Fraser was good looking; maybe not everyone’s cup of tea with his unrefined looks but definitely attractive. He was tall, in possession of a good head of hair and (so girls had told him) a pair of ‘beautiful, almond-shaped eyes’, which was a compliment he wafted away only to go home and peer at them in the mirror from different angles. Were they beautiful? Wasn’t that just a cliché handed out by girls when they were drunk and sentimental, which in his experience was pretty much all the time?
Whatever, Fraser Morgan was never short of female attention, never short of girls throwing themselves at him and telling him he was funny, yes, and ‘layered’, and had lovely eyes.

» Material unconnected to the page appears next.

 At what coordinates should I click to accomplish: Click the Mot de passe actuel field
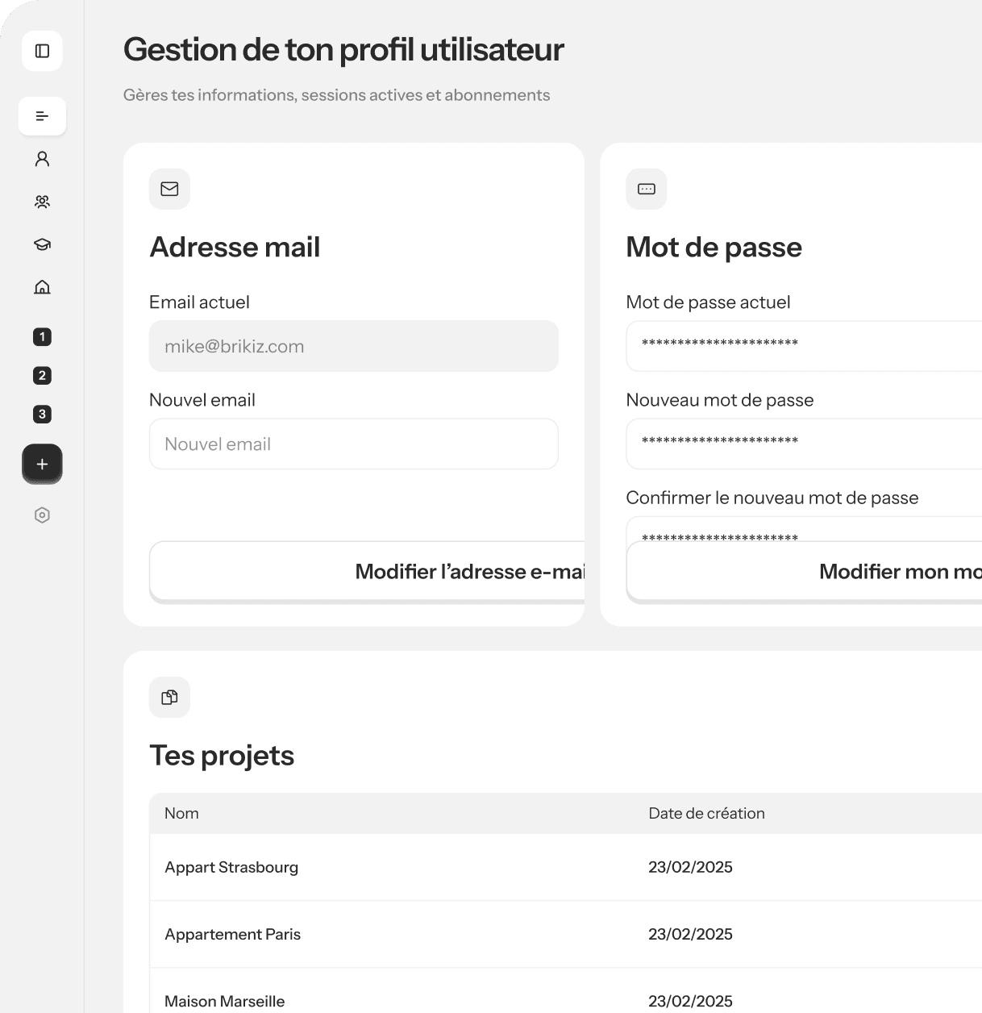803,346
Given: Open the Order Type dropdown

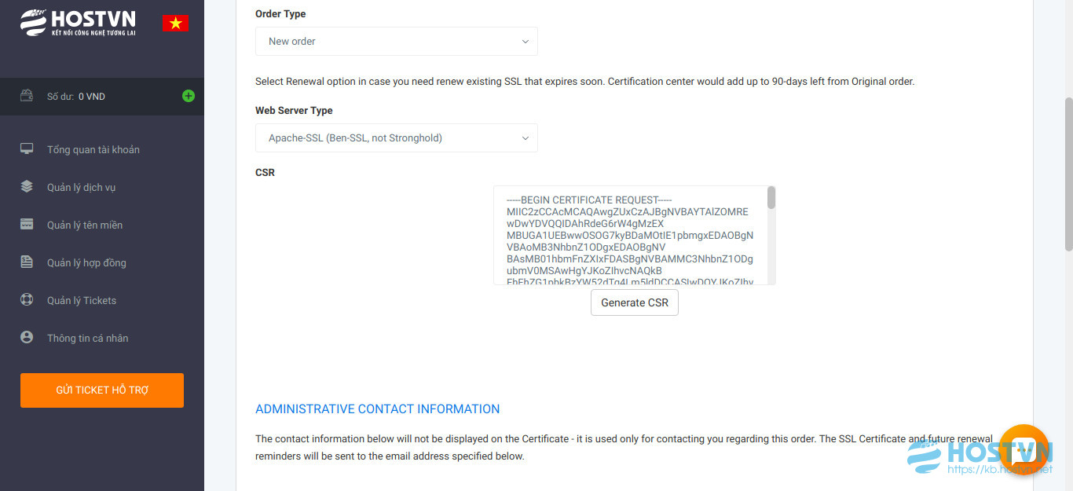Looking at the screenshot, I should coord(397,41).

Although Fraser was bemused by all this attention, he was also flattered, and it seemed ungrateful and downright rude not to take them up on their offers. So far in one and a half years at Lancaster University, he’d been out with a Becca – one of Melody’s law-course mates, posh and a little bit terrifying. Being with Becca was like some sort of endurance test for the character and, Fraser had to admit, the challenge gave him a twisted thrill.
After Becca, there was Steph: sweet, clever and thoughtful. She was on his course and was everything Fraser had fantasized that a philosophy student would be like, as in she wore scarves and glasses and sat cross-legged a lot. (Actually this really disturbed him in the end. There is only so long a man can stare at a women’s crotch in tights before they just don’t find them attractive any more.)